DIRECTIONS FOR THIS TASK »
Return copies of the lines below that mention "agent".

*** Opening LISTED ENTRIES ***

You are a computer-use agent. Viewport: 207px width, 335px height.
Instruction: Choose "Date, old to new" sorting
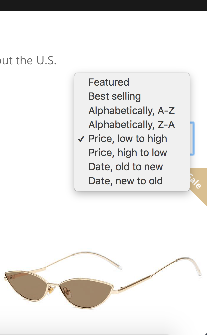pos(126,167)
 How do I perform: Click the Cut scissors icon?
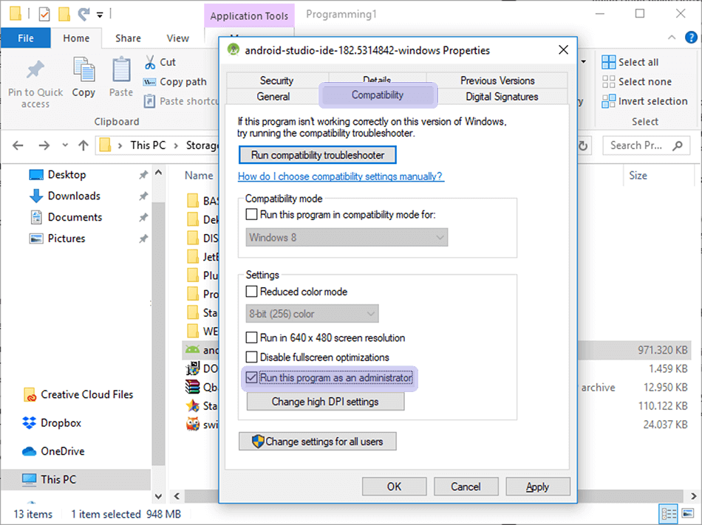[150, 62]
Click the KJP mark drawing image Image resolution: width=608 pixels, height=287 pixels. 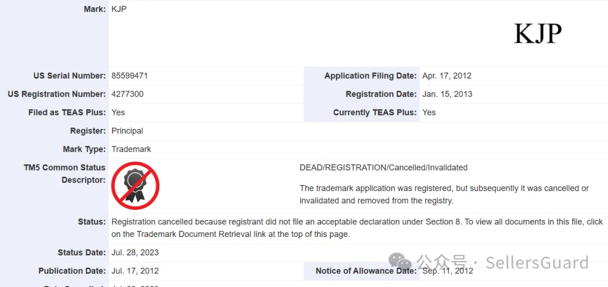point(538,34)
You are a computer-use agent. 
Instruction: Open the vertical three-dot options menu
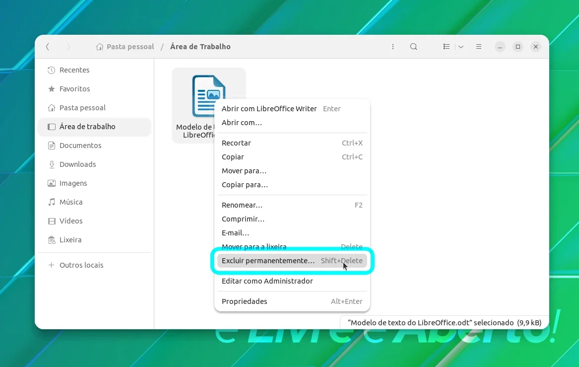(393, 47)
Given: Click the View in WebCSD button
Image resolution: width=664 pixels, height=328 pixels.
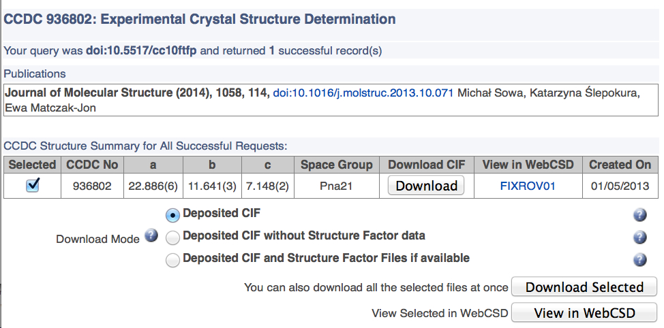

*** Closing LISTED ENTRIES ***
*** Opening LISTED ENTRIES ***

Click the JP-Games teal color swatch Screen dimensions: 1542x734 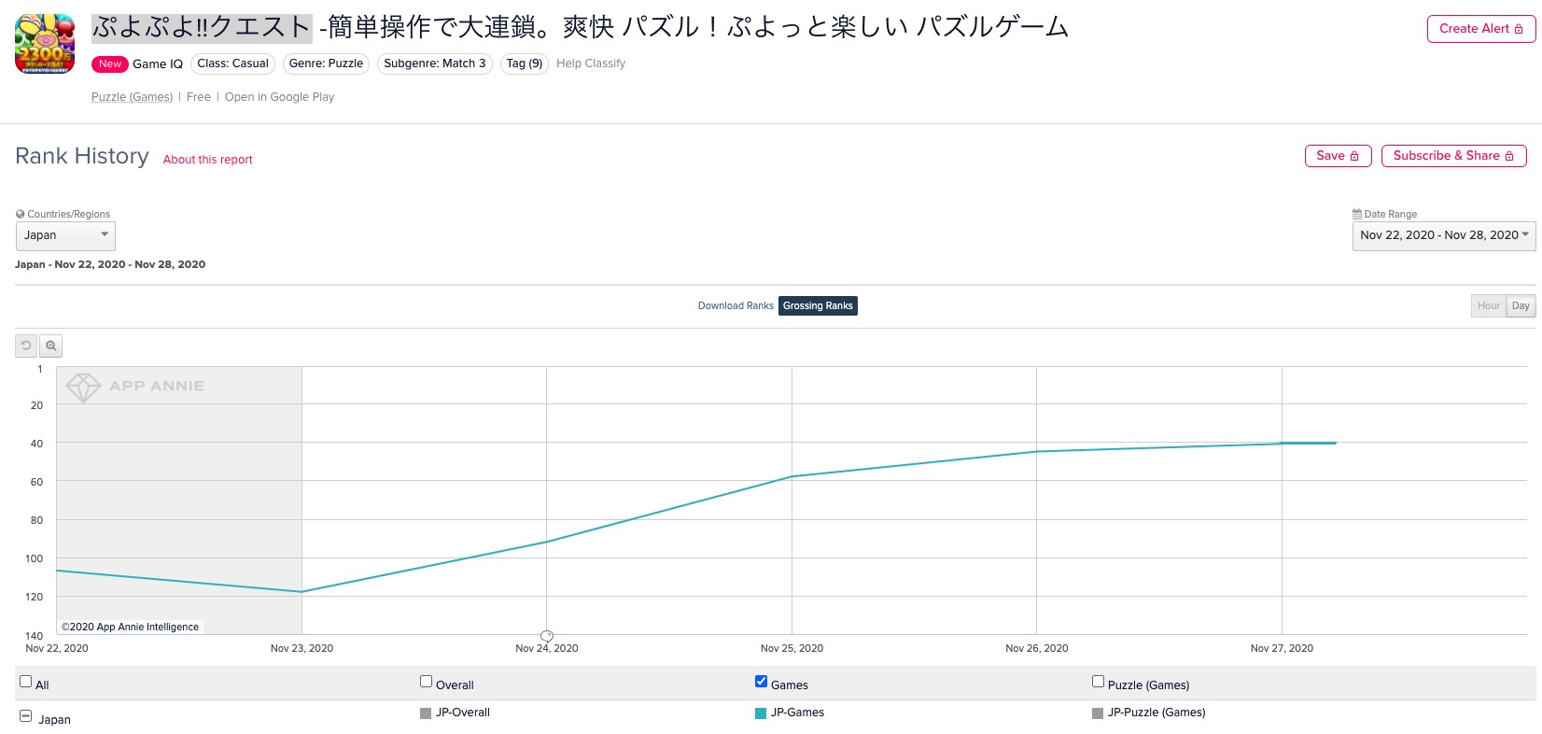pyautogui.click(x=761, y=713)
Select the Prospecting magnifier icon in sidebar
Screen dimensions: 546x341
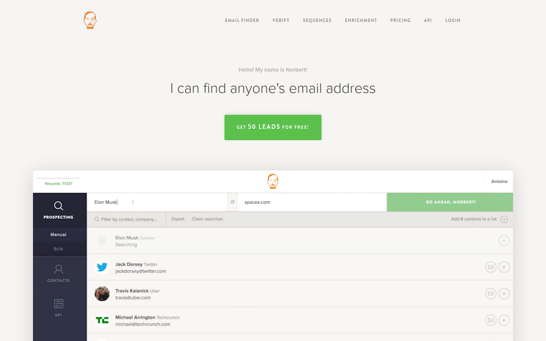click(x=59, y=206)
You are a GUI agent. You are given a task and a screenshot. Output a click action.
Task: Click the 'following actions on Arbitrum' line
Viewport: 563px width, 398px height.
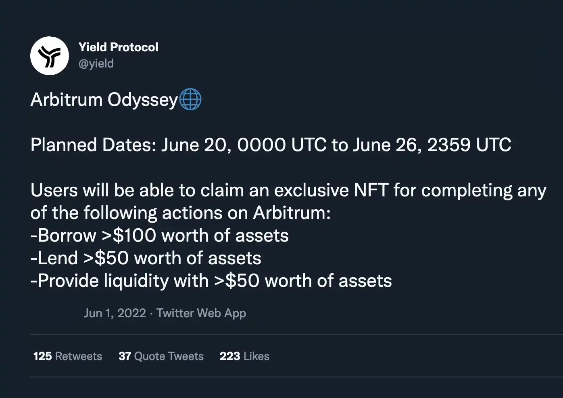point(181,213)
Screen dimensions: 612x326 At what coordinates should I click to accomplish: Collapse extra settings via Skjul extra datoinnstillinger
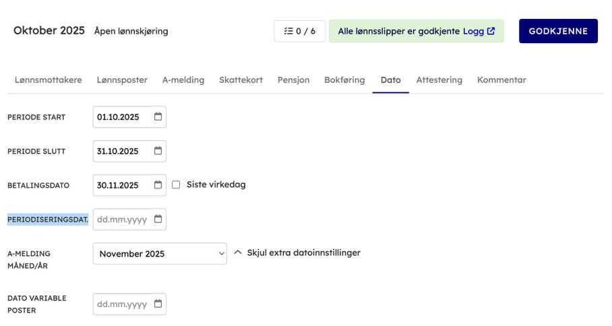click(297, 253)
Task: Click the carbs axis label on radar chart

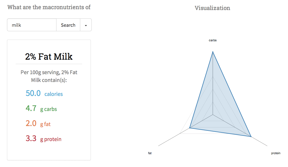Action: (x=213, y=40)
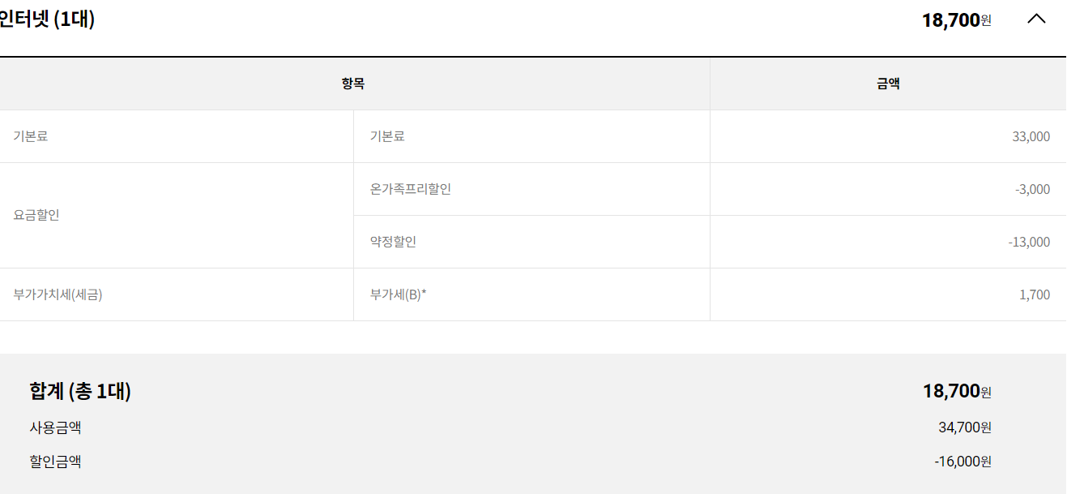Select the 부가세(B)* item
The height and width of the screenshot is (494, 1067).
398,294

*** Closing LISTED ENTRIES ***
*** Opening LISTED ENTRIES ***

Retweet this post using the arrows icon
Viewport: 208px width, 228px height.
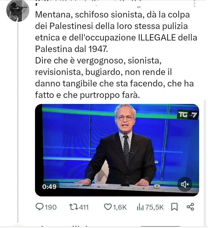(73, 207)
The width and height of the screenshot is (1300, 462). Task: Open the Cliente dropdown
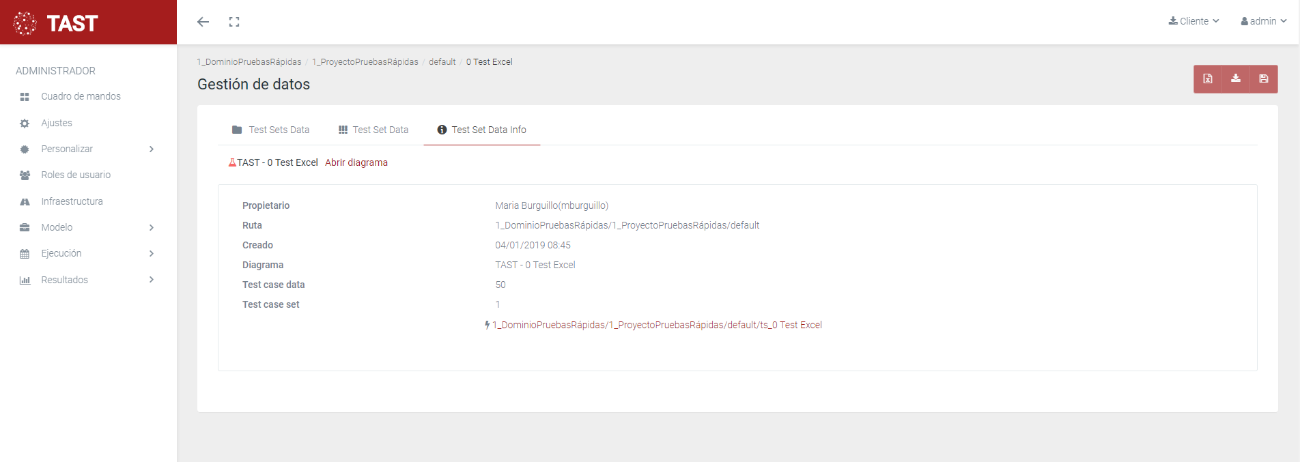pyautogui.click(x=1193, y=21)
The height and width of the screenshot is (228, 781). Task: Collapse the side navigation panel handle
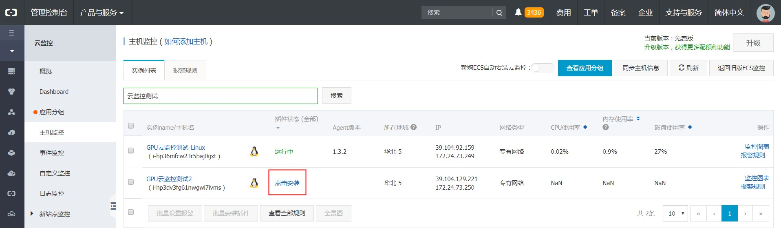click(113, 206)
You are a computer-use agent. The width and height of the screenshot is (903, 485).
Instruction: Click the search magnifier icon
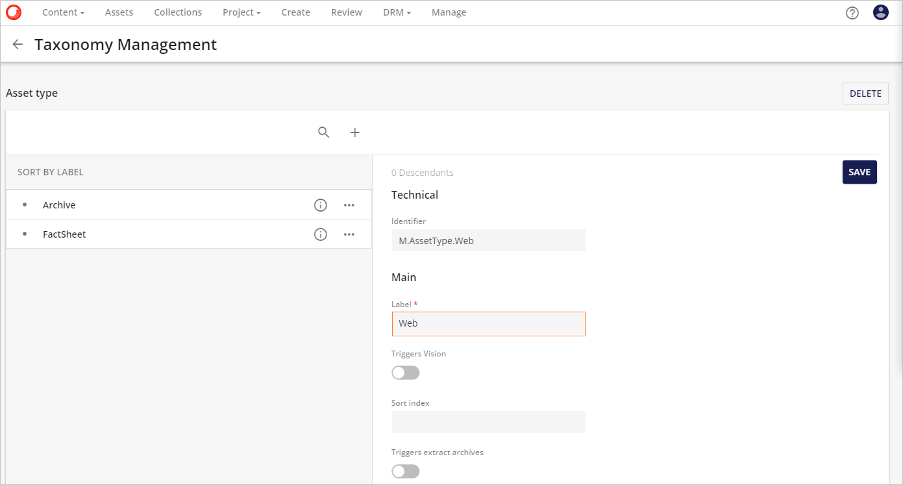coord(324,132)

*** Closing LISTED ENTRIES ***

TASK ANSWER »
You are a computer-use agent. Viewport: 207px width, 335px height.
You are a computer-use agent. 
You are a GUI agent. You are given a task and a screenshot. Output a click action.
You are a computer-use agent. The width and height of the screenshot is (903, 485).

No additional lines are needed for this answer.